*** THE DATA Section Begins ***

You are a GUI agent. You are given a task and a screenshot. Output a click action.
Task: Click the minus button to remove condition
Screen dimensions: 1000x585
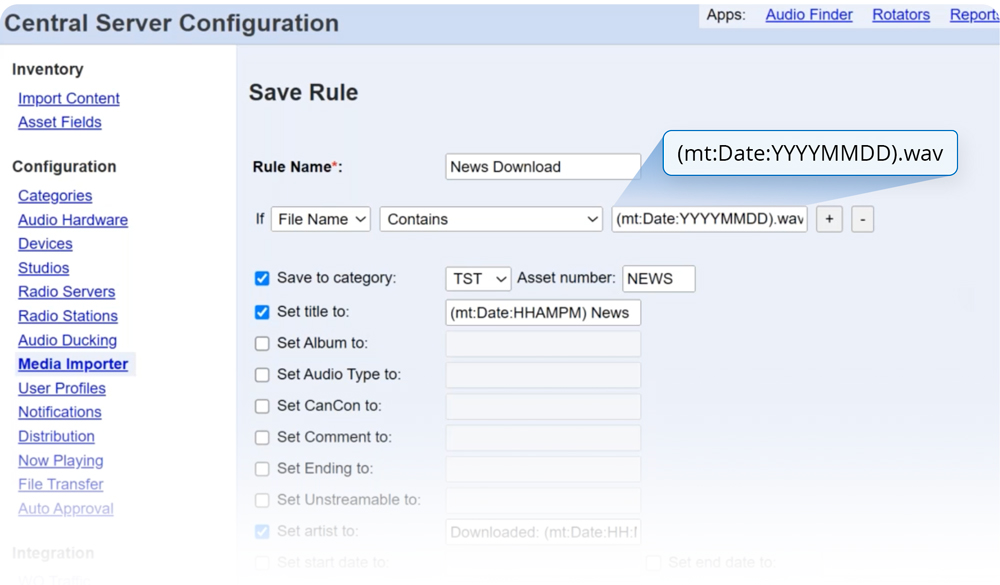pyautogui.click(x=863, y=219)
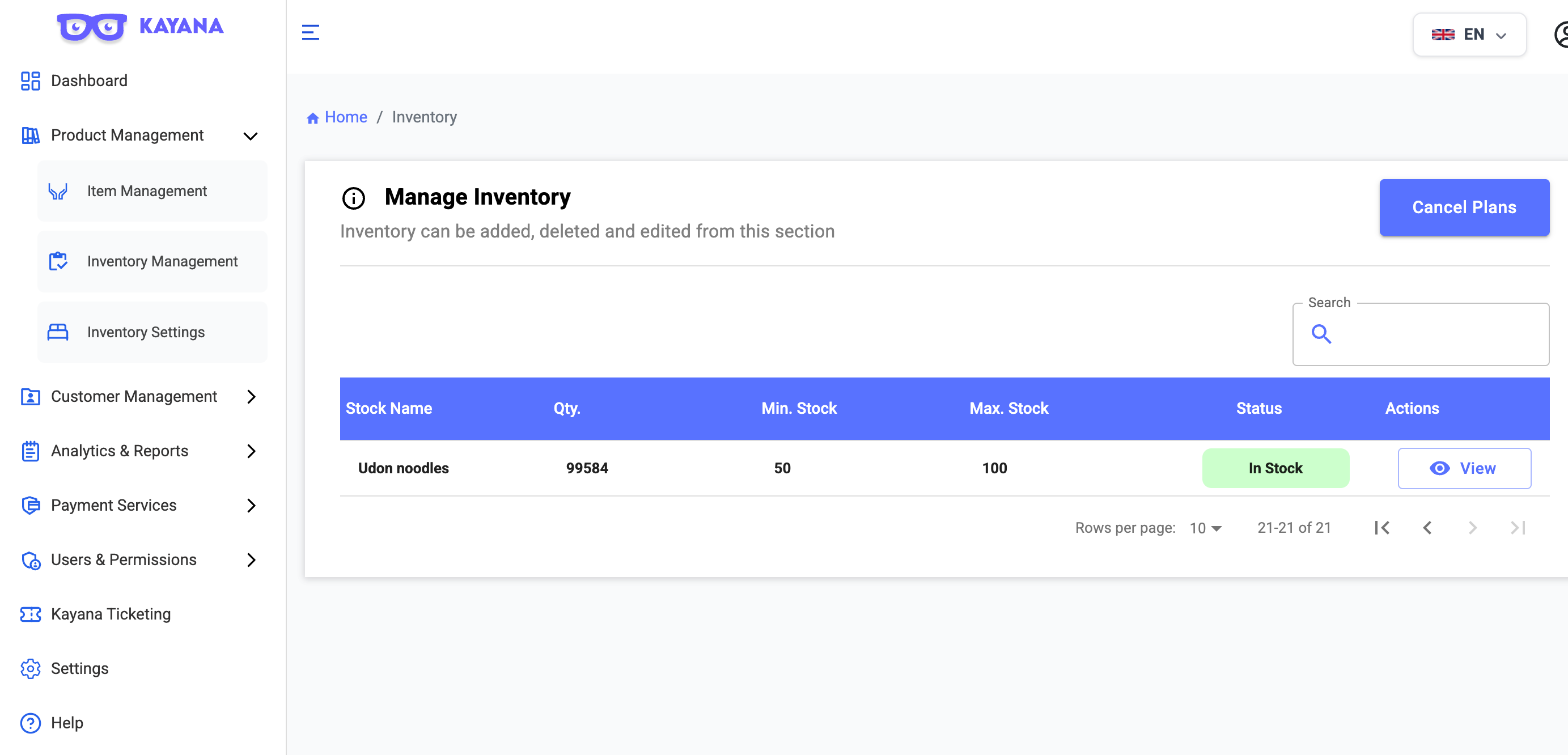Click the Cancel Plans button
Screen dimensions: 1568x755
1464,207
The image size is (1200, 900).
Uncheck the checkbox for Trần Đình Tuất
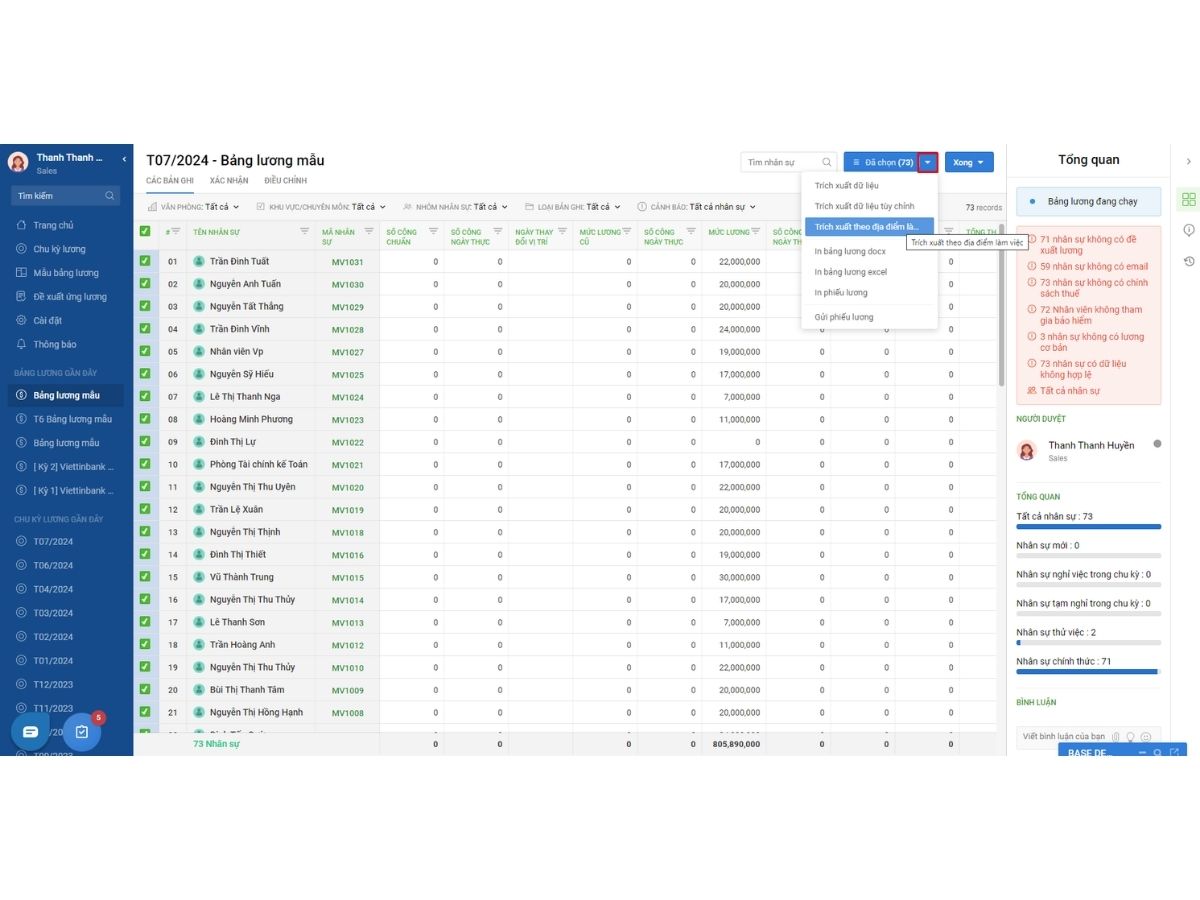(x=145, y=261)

*** THE DATA Section Ends ***

AIM OF THE EXERCISE
Copy out, exactly and without pictures, each line from the one containing "Screen dimensions: 1000x585" through the final line of the entries, both ends included.

RESPONSE TO THIS TASK
Screen dimensions: 1000x585
pyautogui.click(x=863, y=219)
Click the Cancel Plans button
Screen dimensions: 1568x755
1464,207
The image size is (1200, 900).
Uncheck the checkbox for Trần Đình Tuất
(x=145, y=261)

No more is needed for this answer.